Dalam diskusi yang bertajuk “Menuju Dirâsah Tathbiqiyyah: Revitalisasi Pemikiran Islam dalam Pengembangan Peradaban” itu Prof. Syahrin mengatakan bahwa pemikiran memiliki peran yang sangat penting dalam ajaran Islam, karena selain al-Qur’ân dan al-Hadîs, Pemikiran menempati posisi yang sangat penting dalam bangunan ajaran Islam.

“Kebanyakan pesan-pesan al-Qur’ân dan al-Hadîs belum tentu bisa dipahami dan didaratkan dalam kehidupan umat dan peradaban, jika tidak dibantu dengan sarah, tafsir, dan teknik implementasi yang dirumuskan dalam pemikiran (ijtihâd),” ujar Prof Syahrin.

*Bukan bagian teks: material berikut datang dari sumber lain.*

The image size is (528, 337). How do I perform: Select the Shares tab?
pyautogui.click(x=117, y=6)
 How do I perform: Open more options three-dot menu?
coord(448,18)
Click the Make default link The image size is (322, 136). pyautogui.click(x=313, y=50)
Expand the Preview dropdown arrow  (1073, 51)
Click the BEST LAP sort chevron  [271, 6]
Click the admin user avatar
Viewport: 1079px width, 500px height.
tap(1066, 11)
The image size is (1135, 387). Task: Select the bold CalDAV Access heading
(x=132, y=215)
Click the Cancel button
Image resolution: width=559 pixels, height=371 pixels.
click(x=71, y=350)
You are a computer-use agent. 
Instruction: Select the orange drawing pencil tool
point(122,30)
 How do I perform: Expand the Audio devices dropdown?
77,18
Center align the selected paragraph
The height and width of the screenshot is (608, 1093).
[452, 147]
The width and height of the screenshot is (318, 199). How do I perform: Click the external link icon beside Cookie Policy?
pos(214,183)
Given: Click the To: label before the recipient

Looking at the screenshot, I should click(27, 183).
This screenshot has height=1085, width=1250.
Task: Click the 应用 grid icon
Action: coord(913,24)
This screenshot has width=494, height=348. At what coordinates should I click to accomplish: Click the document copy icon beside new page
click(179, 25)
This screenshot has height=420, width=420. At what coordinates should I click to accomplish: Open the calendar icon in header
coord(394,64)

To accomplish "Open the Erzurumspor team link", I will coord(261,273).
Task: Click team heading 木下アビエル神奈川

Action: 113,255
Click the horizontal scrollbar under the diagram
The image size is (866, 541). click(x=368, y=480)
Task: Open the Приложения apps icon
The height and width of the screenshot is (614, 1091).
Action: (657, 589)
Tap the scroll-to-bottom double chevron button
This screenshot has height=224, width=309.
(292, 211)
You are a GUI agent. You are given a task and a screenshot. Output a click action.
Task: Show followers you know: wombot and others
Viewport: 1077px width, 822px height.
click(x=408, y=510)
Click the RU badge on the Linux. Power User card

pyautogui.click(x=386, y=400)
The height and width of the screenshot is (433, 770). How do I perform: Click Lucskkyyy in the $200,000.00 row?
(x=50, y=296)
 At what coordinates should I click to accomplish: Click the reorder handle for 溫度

Saat ini, kata Prof Syahrin, pemikiran Islam menghadapi tiga tantangan. Pertama, image terhadapnya bahwa pemikiran Islam itu terlalu elitis dan mengawang- awang, sehingga sering dipersepsikan jauh dari umat dan tidak langsung ikut dalam pergulatan peradaban.

“Padahal senyatanya perkembanagan dan pergulatan peradaban umat manusia justru dihiasi dengan pemikiran dan dialog,” kata Prof Syahrin.

Kedua, adanya kritik dari sebagian tokoh dan ulama yang menyerang pemikiran, sebagaimana tergambar dalam karya al-Ghazali, Hujjatul Islâm, Tahâfut al-Falasifah. Meskipun kritik itu telah mendapat klarifikasi dari Filsosof Muslim yang sangat berwibawa, Ibnu Rusyd dalam karyanya Tahâfut al-Tahâfut, namun pengaruh kritik tersebut masih dirasakan hingga sekarang.

Ketiga, pemikiran Islam juga mengalami pelemahan dengan adanya pendapat sebagian ulama, berdasarkan klaim pemahaman terhadap hadîs Rasul junjungan bahwa siapa yang menafsirkan al-Qur’ân dengan pemikiraannya (ra’yi-nya), maka disiapkan tempatnya dalam neraka.

“Kritik dan bahkan ancaman yang sangat keras ini terus mempengaruhi para penekun pemikiran hingga sebagian mereka mengambil jalan mengurungkan pemikiran-pemikirannya tentang Islam, dan pada gilirannya menyebabkan pemikiran Islam menjadi terlalu elitis dan terbatas bagi sebagian cendekiawan dan umat saja,” ungkapnya.

Bersambung ke hal 2

Lebih lanjut Prof. Syahrin mengatakan bahwa secara teoritis, Studi Islam, seperti dikedepankan Richdr Martin, dapat dilihat dari tiga sisi. Pertama, Islam Normatif, yaitu studi terhadap al-Qur’ân dan al-Hadîs. Kedua, Islam Rasional, studi tentang Islam dalam bentuk hasil pemikiran dan ijtihad terhadap al-Qur’ân dan al-Hadîs. Ketiga, Islam Sosiologis yaitu Islam sebagaimana diprkatekkan umat Islam dalam kehidupan (living Islam).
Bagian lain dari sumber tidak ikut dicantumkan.